Integration and interdisciplinarity are the cornerstones of modern science and industry. One of the examples of recent attempts to combine everything is the integration of computer vision and natural language processing (NLP). Both these fields are one of the most actively developing machine learning research areas. Yet, until recently, they have been treated as separate areas without many ways to benefit from each other. It is now, with the expansion of multimedia, researchers have started exploring the possibilities of applying both approaches to achieve one result.
The most natural way for humans is to extract and analyze information from diverse sources. This conforms to the theory of semiotics (Greenlee 1978) — the study of the relations between signs and their meanings at different levels. Semiotics studies the relationship between signs and meaning, the formal relations between signs (roughly equivalent to syntax), and the way humans interpret signs depending on the context (pragmatics in linguistic theory). If we consider purely visual signs, then this leads to the conclusion that semiotics can also be approached by computer vision, extracting interesting signs for natural language processing to realize the corresponding meanings.
Malik summarizes Computer Vision tasks in 3Rs (Malik et al. 2016): reconstruction, recognition, and reorganization.
Reconstruction refers to the estimation of a 3D scene that gave rise to a particular visual image by incorporating information from multiple views, shading, texture, or direct depth sensors. The process results in a 3D model, such as point clouds or depth images.
Recognition involves assigning labels to objects in the image. For 2D objects, examples of recognition are handwriting or face recognition, and 3D tasks tackle such problems as object recognition from point clouds which assists in robotics manipulation.
Reorganization means bottom-up vision when raw pixels are segmented into groups that represent the structure of an image. Low-level vision tasks include edge, contour, and corner detection, while high-level tasks involve semantic segmentation, which partially overlaps with recognition tasks.

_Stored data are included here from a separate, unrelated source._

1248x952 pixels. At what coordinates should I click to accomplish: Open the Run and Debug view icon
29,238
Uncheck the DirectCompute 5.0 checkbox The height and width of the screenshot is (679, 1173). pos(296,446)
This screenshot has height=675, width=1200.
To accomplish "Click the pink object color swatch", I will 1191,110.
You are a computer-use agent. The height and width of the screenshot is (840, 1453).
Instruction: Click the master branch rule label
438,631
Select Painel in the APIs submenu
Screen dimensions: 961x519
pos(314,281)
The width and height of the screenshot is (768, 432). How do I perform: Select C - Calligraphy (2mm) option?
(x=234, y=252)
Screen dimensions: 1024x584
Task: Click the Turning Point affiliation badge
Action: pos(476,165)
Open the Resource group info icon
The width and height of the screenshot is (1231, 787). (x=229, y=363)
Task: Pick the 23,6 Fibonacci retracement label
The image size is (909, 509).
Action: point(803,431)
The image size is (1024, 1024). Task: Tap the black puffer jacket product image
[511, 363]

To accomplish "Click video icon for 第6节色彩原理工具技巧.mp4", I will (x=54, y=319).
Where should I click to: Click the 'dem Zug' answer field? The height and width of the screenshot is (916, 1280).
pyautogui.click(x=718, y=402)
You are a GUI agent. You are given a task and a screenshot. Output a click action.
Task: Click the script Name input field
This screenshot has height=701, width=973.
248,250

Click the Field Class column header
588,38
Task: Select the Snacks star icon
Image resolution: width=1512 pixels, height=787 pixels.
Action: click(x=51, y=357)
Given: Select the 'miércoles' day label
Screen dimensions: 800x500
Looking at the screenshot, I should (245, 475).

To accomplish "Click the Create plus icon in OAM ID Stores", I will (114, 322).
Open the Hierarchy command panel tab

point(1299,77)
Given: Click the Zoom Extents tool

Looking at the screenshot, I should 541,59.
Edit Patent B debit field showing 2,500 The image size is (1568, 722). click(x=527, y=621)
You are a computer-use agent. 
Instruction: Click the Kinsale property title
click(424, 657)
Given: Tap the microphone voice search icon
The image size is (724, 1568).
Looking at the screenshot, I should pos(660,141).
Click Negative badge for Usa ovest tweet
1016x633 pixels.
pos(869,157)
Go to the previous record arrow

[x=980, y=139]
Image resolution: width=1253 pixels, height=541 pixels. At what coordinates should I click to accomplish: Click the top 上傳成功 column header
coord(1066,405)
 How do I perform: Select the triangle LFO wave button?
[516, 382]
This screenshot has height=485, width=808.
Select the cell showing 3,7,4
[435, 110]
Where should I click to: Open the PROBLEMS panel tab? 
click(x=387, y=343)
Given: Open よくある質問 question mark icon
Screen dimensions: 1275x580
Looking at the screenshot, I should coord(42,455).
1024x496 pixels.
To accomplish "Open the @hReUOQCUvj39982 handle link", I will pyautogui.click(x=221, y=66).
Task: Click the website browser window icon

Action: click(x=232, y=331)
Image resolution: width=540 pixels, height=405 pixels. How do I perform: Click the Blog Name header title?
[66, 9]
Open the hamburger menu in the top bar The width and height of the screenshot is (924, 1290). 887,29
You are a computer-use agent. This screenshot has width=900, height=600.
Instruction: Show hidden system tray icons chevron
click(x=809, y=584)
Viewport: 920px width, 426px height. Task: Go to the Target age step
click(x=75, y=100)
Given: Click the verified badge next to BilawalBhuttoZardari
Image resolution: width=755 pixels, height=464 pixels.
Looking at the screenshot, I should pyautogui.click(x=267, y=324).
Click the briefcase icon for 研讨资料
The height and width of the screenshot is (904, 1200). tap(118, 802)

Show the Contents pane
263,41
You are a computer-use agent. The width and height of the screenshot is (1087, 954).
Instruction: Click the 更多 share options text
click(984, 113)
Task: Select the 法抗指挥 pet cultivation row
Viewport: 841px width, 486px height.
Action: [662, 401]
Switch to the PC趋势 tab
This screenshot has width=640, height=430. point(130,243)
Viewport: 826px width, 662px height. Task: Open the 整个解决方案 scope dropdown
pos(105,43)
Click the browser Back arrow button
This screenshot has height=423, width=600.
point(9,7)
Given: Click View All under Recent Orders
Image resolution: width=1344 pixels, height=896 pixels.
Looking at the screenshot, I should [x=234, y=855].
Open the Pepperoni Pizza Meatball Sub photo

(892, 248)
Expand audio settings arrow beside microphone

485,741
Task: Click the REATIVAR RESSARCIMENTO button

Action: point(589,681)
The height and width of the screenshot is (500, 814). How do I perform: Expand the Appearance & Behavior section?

It is recognition that is most closely connected to language because it has an output that can be interpreted as words. For example, objects can be represented by nouns, activities by verbs, and object attributes by adjectives. In this sense, vision and language are connected by means of semantic representations (Gardenfors 2014; Gupta 2009).
NLP tasks are more diverse as compared to Computer Vision and range from syntax, including morphology and compositionality, semantics as a study of meaning, including relations between words, phrases, sentences, and discourses, to pragmatics, a study of shades of meaning, at the level of natural communication.
Some complex tasks in NLP include machine translation, dialog interface, information extraction, and summarization.
It is believed that switching from images to words is the closest to machine translation. Still, such “translation” between low-level pixels or contours of an image and a high-level description in words or sentences — the task known as Bridging the Semantic Gap (Zhao and Grosky 2002) — remains a wide gap to cross.
The integration of vision and language was not going smoothly in a top-down deliberate manner, so researchers came up with a set of principles. Integrated techniques were rather developed bottom-up, as some pioneers identified certain rather specific and narrow problems, attempted multiple solutions, and found a satisfactory outcome.
The new trajectory started with the understanding that most present-day files are multimedia and that they contain interrelated images, videos, and natural language texts. For example, a typical news article contains a written by a journalist and a photo related to the news content. Furthermore, there may be a clip video that contains a reporter or a snapshot of the scene where the event in the news occurred. Language and visual data provide two sets of information that are combined into a single story, making the basis for appropriate and unambiguous communication.
This understanding gave rise to multiple applications of an integrated approach to visual and textual content not only in working with multimedia files, but also in the fields of robotics, visual translations, and distributional semantics.
The multimedia-related tasks for NLP and computer vision fall into three main categories: visual properties description, visual description, and visual retrieval.
Visual properties description: A step beyond classification, the descriptive approach summarizes object properties by assigning attributes. Such attributes may be both binary values for easily recognizable properties or relative attributes describing a property with the help of a learning-to-rank framework. The key is that the attributes will provide a set of contexts as a knowledge source for recognizing a specific object by its properties. The attribute words become an intermediate representation that helps bridge the semantic gap between the visual space and the label space.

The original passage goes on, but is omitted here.